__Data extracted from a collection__
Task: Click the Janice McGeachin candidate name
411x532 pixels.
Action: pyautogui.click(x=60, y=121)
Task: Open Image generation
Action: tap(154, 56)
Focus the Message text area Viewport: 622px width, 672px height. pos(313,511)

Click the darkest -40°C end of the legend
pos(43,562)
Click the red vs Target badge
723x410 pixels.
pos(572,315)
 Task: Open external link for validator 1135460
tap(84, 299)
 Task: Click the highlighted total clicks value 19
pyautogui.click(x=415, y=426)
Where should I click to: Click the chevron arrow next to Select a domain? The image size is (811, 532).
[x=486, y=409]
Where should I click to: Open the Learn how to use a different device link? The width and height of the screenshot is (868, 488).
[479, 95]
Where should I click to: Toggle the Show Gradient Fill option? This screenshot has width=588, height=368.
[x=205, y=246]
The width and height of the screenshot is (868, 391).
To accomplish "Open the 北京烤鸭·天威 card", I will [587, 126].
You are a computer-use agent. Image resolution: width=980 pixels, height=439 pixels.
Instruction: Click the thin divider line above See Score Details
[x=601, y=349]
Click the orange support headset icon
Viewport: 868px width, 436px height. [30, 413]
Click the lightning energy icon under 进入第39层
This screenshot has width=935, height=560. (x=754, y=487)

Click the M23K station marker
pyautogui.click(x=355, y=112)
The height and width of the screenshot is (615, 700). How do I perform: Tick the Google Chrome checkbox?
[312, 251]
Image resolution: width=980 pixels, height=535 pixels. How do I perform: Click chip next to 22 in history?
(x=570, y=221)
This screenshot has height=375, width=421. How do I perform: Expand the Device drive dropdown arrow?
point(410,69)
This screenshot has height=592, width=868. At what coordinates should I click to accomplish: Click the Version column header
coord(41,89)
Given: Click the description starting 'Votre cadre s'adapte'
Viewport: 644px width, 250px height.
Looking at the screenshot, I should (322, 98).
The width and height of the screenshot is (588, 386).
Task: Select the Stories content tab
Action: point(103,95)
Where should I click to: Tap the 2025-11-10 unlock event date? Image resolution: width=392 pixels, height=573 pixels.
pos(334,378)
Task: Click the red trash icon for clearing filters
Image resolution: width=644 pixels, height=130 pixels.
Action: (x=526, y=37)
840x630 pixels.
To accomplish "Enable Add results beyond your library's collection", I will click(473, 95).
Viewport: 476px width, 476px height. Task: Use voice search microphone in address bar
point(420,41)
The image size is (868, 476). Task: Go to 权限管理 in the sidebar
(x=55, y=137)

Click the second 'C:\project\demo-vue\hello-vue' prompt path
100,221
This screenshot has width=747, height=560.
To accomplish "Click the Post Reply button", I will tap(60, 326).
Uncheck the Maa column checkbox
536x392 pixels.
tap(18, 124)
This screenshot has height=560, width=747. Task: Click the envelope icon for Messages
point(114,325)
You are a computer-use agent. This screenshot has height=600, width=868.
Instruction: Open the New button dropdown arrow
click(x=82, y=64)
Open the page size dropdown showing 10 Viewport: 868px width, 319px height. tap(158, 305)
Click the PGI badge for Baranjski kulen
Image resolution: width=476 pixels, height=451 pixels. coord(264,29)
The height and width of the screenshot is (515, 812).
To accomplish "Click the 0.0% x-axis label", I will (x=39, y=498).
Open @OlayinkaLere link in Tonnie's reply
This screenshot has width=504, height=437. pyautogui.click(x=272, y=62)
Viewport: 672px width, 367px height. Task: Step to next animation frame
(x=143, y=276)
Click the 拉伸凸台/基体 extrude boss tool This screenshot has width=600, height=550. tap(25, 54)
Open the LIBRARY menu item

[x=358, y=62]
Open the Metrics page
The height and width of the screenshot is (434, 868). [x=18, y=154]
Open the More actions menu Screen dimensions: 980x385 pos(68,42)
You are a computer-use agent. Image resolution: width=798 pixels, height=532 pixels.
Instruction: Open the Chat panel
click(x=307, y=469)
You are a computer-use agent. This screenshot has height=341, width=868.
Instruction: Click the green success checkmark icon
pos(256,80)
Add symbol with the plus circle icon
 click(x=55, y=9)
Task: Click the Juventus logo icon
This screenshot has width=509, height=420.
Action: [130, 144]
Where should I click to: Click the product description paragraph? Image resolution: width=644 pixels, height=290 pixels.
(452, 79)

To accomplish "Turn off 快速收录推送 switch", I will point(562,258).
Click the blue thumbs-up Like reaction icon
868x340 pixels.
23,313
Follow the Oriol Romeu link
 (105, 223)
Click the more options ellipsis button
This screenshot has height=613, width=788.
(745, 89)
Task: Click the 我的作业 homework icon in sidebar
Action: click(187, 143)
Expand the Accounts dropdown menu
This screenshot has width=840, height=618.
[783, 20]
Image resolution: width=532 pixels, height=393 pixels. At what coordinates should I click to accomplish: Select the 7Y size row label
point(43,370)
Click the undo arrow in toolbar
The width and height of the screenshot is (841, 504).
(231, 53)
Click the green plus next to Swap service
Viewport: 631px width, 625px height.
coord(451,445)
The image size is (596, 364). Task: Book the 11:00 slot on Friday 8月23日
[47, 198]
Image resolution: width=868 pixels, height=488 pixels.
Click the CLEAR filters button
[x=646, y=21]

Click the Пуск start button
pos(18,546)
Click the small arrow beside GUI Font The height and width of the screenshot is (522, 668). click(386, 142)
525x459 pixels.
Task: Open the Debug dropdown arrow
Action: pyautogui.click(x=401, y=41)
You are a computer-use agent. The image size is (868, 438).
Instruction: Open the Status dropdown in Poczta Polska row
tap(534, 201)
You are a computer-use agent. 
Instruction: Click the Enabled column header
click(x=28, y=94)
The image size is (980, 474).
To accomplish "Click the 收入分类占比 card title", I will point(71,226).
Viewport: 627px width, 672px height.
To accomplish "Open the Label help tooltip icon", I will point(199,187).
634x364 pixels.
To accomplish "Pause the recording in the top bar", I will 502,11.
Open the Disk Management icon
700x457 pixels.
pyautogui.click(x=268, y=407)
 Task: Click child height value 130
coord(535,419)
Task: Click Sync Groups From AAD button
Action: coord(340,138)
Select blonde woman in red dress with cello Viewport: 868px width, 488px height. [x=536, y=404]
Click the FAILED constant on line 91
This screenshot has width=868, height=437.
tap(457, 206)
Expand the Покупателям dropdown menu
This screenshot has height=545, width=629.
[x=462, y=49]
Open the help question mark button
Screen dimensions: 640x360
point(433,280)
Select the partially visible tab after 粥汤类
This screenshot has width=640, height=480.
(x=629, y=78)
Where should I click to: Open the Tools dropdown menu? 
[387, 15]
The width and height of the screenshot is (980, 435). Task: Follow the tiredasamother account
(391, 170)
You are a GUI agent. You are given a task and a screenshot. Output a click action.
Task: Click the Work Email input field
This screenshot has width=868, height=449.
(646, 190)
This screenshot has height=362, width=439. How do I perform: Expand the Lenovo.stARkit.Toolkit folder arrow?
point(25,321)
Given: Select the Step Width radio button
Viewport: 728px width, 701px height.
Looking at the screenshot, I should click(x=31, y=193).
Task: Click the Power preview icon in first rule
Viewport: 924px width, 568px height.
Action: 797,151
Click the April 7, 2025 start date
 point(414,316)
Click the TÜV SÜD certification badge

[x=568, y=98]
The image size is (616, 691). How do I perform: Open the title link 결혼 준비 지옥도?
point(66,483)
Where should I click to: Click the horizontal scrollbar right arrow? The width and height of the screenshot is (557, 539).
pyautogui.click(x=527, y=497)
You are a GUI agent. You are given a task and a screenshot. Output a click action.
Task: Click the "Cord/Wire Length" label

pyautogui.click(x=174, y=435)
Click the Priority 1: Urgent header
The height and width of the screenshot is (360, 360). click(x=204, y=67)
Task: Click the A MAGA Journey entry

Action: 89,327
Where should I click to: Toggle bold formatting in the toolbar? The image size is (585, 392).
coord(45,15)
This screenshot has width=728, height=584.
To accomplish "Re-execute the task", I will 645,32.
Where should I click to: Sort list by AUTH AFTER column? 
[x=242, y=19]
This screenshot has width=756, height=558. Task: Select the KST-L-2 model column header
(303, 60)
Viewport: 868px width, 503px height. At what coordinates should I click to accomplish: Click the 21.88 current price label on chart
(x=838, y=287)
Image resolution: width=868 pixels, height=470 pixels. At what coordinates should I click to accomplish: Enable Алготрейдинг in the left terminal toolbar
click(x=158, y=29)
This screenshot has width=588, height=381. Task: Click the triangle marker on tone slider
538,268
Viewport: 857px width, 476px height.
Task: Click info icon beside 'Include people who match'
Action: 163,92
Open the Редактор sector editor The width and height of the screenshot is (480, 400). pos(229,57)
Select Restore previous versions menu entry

__Exercise instructions__
Where the word "help" appears in a line of the entries, copy that line.

__Reply__
To accomplish "Open the Label help tooltip icon", I will point(199,187).
Open the help question mark button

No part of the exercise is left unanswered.